Changes to the Deferred Prosecution Law

Posted on March 16, 2010   |   by Lundin Law PLLC

For some people, it makes sense to enter into a deferred prosecution after getting charged with a DUI in Washington. To qualify for a deferred prosecution, chemical addiction or alcoholism must play a significant part in why you broke the law. After acknowledging this, you must commit to a significant program of chemical dependency treatment. This program, and the court supervision that goes along with it, generally lasts for five years. If you complete your deferred prosecution, the court will dismiss the original DUI charge.

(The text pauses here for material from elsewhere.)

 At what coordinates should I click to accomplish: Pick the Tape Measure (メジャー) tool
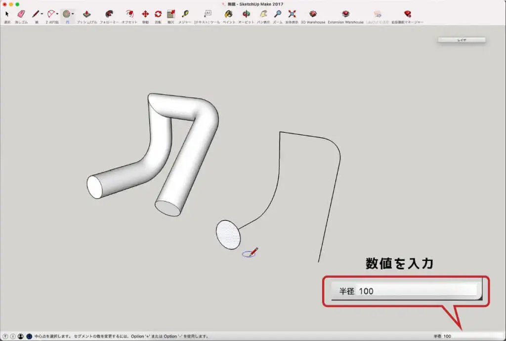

Of course, not everyone completes his or her deferred prosecution. One of the conditions of a deferred prosecution is that you not break the law again during the five-year supervision period. If you do, the court can revoke the deferred prosecution and sentence you on the original DUI charge.

In the past, people who violated their deferred prosecutions by getting another DUI were receiving unfairly severe consequences. This is because courts were treating subsequent DUIs as “prior offenses” during sentencing. It did not matter that the later DUIs happened after the earlier DUI; courts were still treating them as “prior offenses.” Under this theory, courts were imposing longer jail sentences as well as lengthier driver’s license suspension.

Thankfully, the Washington legislature has now changed the law to clarify that if a deferred prosecution is revoked based on a conviction for a new DUI, the second DUI will not be counted as a “prior offense” during sentencing on the original charge. This is a welcome change and should go a long way toward helping defendants get back on the right path.